Study: The National AI Policy Landscape in K–12 Education
A snapshot of where districts stand on AI and what it reveals.
In the span of just two years, artificial intelligence has moved from an emerging curiosity to an operational reality in American K–12 classrooms. Students are using it to draft essays and build interactive study apps. Teachers are using it to generate lesson plans, differentiate instruction and develop assignments. Administrators are using it to summarize data, create chatbots and organize teams. And most school districts are scrambling to update or create policies that reflect the ever-changing world of AI. But what does an AI policy landscape look like? How many districts have formal AI policies at all? What do those policies say? And what does the distribution of approaches reveal about the state of readiness, equity and strategic thinking in K–12 education? To answer those questions, we built the AI School Policy Database by using a five-level AI policy continuum to code 122 districts and schools across 38 states and then analyzed the results. What we found is a snapshot of a field that is neither panicking nor confidently leading: it is waiting, watching and managing uncertainty one teacher-directed decision at a time.
What This Snapshot Tells Us
The dataset does not capture every district/school in America; it is a structured sample.
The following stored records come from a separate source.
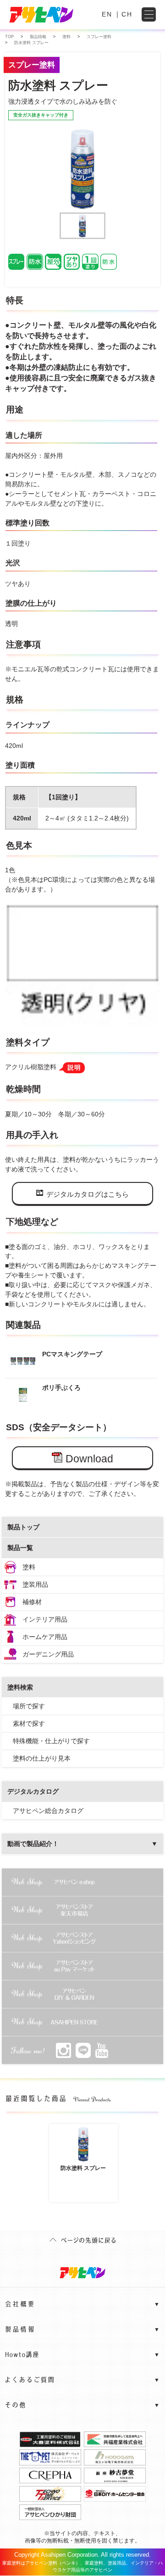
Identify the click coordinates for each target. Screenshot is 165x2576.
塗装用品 (35, 1584)
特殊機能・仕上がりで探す (51, 1741)
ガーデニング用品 (48, 1654)
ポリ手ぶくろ (61, 1387)
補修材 (32, 1602)
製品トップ (23, 1527)
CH (126, 14)
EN (107, 14)
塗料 (28, 1567)
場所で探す (29, 1706)
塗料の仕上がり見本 (42, 1758)
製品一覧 (20, 1547)
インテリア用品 (44, 1619)
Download (89, 1459)
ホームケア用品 (44, 1636)
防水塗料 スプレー (83, 2168)
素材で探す (29, 1723)
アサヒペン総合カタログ (48, 1810)
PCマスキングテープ (72, 1354)
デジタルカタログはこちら (87, 1194)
But the patterns it reveals are consistent and interpretable. Taken together, they point in the same direction.
Most districts/schools are reactive. The dominant posture is conditional permission, teacher-delegated decision-making and a wait-and-see attitude toward systemic AI integration.
Some districts/schools are still trying to stop the clock. Nearly 30% are actively restricting or prohibiting AI use, an approach that is increasingly difficult to sustain as student access to AI tools extends far beyond school networks.
Only a small fraction is daring to lead. Fewer than one-third of districts/schools have published policies that reflect genuine strategic governance: formal frameworks, defined approved uses, staff development and equity-centered design.
Geography matters. Regional variation in policy progressiveness is substantial and reflects structural differences in state-level investment, board culture and guidance infrastructure.
State guidance is necessary but not sufficient. Districts/schools in states with official guidance are not reliably more progressive than those without. Legally mandated guidance appears to drive adoption more reliably than advisory frameworks.
Policies are written for students, not for districts/schools. The dominant framing of AI policy as student conduct governance leaves critical institutional questions about staff use, procurement, equity and organizational strategy largely unanswered.
As we interviewed districts/schools over the past year, it has become clear that more attention must be paid to adults and systems. One of our findings is that policies emphasize students with a focus on cheating — when, in actuality, most of the districts we are working with this year have had greater risks presented by adult staff members misuse, including sharing a PDF copy of the copyrighted curriculum with a personal LLM account and violating copyright agreements; sharing IEP and evaluation information without deidentifying student data. These missteps hold real long-term risk for districts. The ability of our education systems to integrate AI responsibly is critical to our ability to uphold data privacy for staff, students and families alike.
The Five Levels of the AI Policy Continuum
Level 1 – Pro-Innovation/AI Encouraged: Actively promotes AI as a learning tool; embeds AI literacy into curriculum; proactively deploys AI tools and provides open access to students and staff; emphasizes equity and opportunity in AI use
Level 2 – Guided Integration: Has published a formal AI framework or multilayered guidance document that defines approved uses, builds AI literacy and addresses privacy and ethics; has structured AI onboarding for students and staff
Level 3 – Conditional/Teacher Directed: Permits AI use but only when explicitly authorized by the teacher; focuses on citation, academic integrity and limits on substitution; does not have a districtwide AI curriculum; delegates decisions on AI use to individual teachers
Level 4 – Restrictive/Integrity Focused: Tightly restricts AI use or only allows it when teacher gives permission; only allows use of vetted/approved AI tools; places strong emphasis on dishonesty enforcement and penalties when evaluating AI use
Level 5 – Prohibited/No Use: Explicitly prohibits AI use or treats it as plagiarism/academic dishonesty; does not provide a pathway for authorized student AI use; uses discipline or gives students zeroes as consequences for AI use violations
The 122 organizations spanned public school districts, charter schools and individual schools across all four major U.S. census regions. We coded district/school policies based on publicly available documents including board of education policies, acceptable use policies, staff and student handbooks and official district/school websites. We tracked the status of state-level guidance using the Center on Inclusive Design and Digital Learning (CIDDL) as a reference.
Overall, 3.3% of districts/schools operated at Level 1, 27.9% operated at Level 2, 44.3% operated at Level 3, 17.2% operated at Level 4 and 7.4% operated at Level 5.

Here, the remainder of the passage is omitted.